Twitter should seriously consider just shutting down their API to third party
developers and restrict it entirely to their clients and widgets.

It would be a lot more intellectually honest thing to do versus just slowly
and continuously stangling their developer community in their quest for
revenue. If they just shut off the API then everyone would get the kick in the
pants they need to move on to something new.

The Internet community desperately needs to figure out a way to build an open
message bus + identity system + open API + server farm + spam killers using a
foundation along the lines of Wikipedia.

Letting one for profit company control the Internet's message bus has proven
to be a truly horrible idea.
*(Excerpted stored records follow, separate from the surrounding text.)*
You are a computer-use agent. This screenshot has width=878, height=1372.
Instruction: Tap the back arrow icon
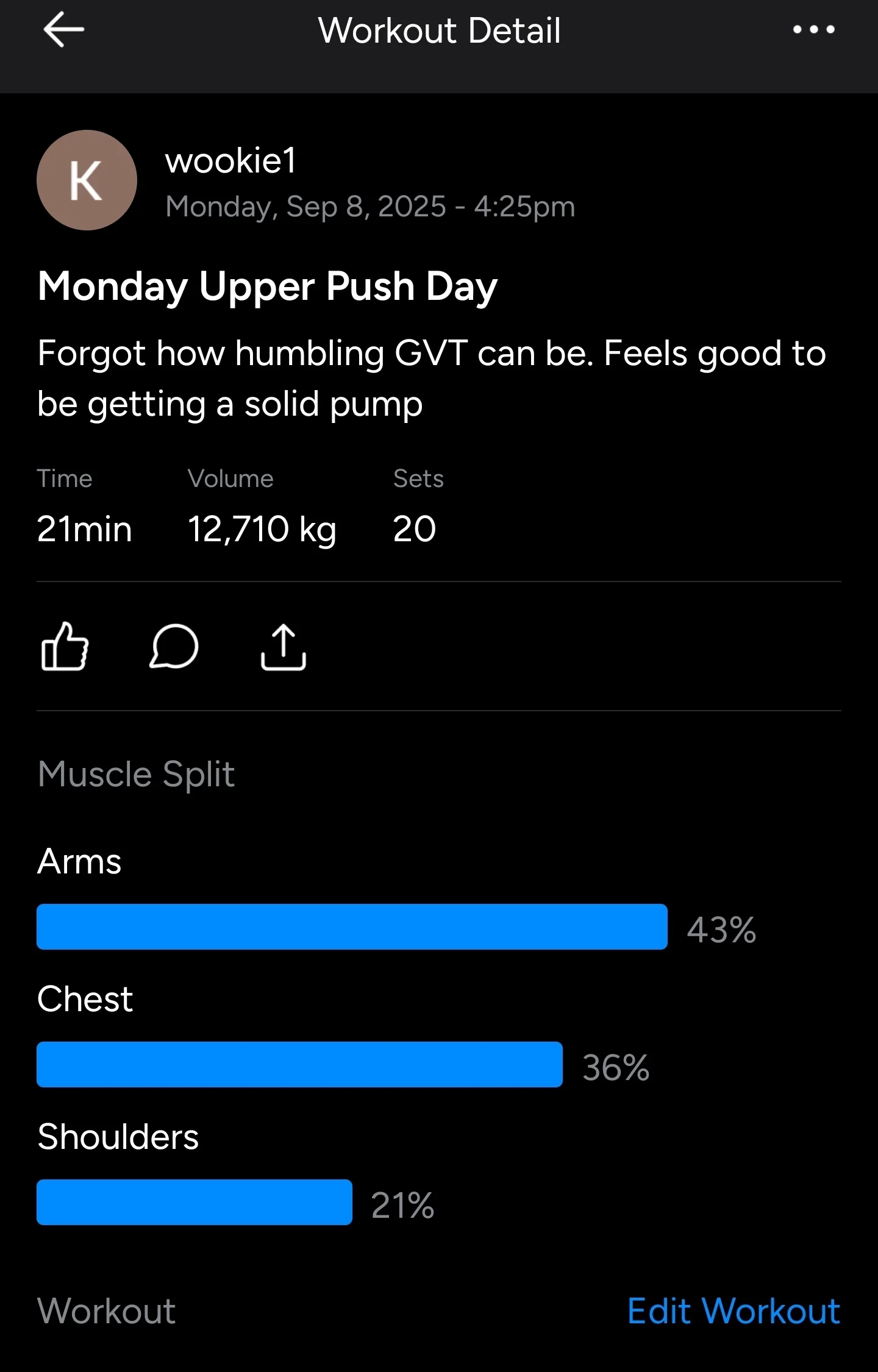64,29
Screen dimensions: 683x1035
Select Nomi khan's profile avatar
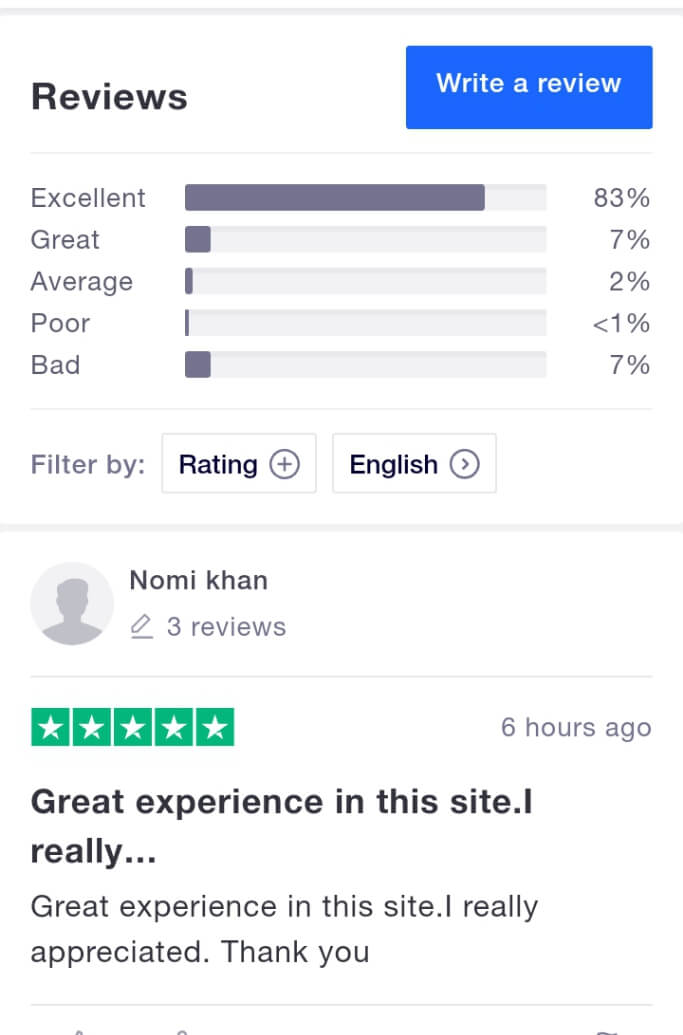tap(72, 603)
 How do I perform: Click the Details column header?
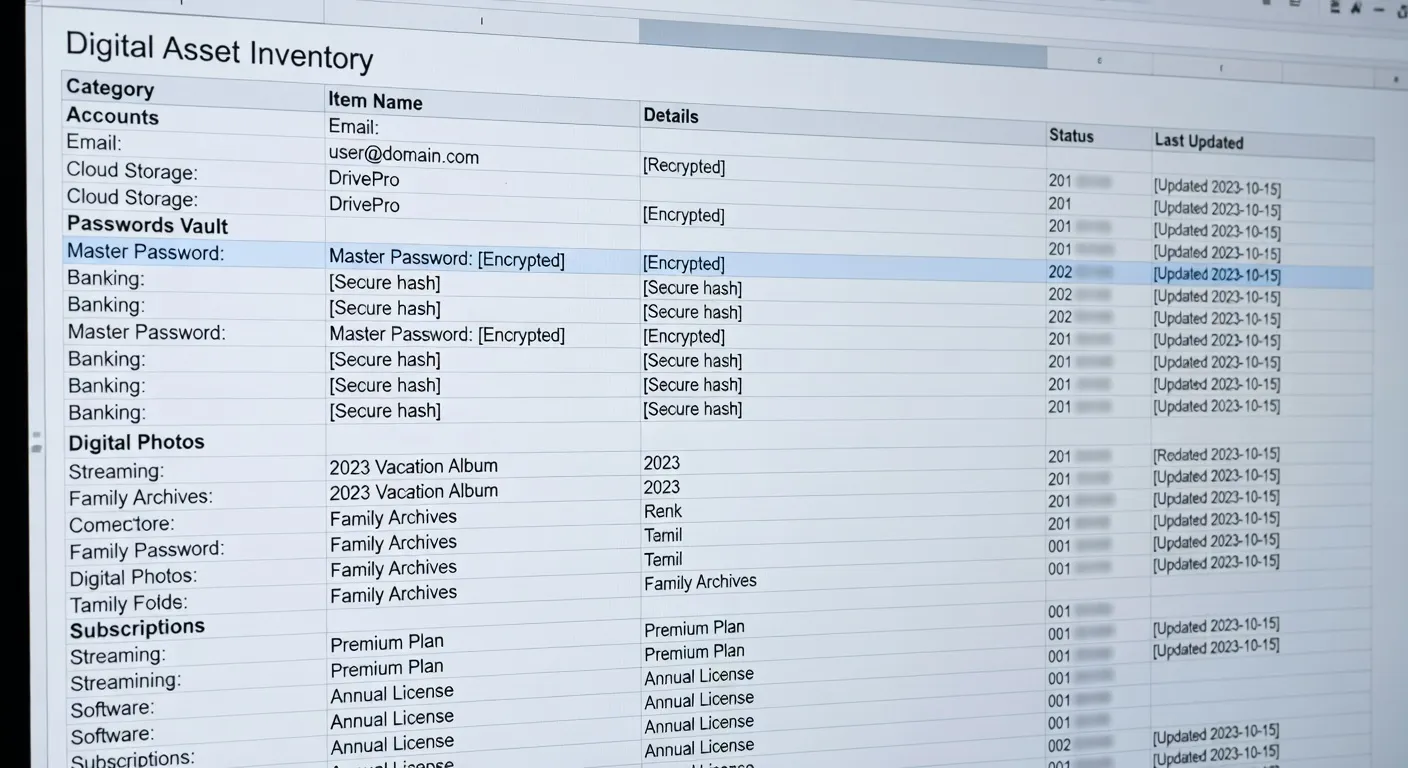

Going back to RSS and a totally decentralized
system not good either.

------
roguecoder
This is why open source triumphs in platform spaces: if your business relies
on another company's intellectual property it can be destroyed at any time.

------
iambot
Sad and disheartening. As someone who also hacks together the occasional
twitter app/hybrid, I wonder if this sentiment is widespread/growing?

------
apievangelist
What Twitter is doing is extremely damaging to developers and the perception
of APIs. But let's not bundle all APIs as terrible. The Twilio's, Stripe's and
other progressive APIs know how to treat devs and respect them. We just need
to make sure we are equally vocal about the good and the bad in the space.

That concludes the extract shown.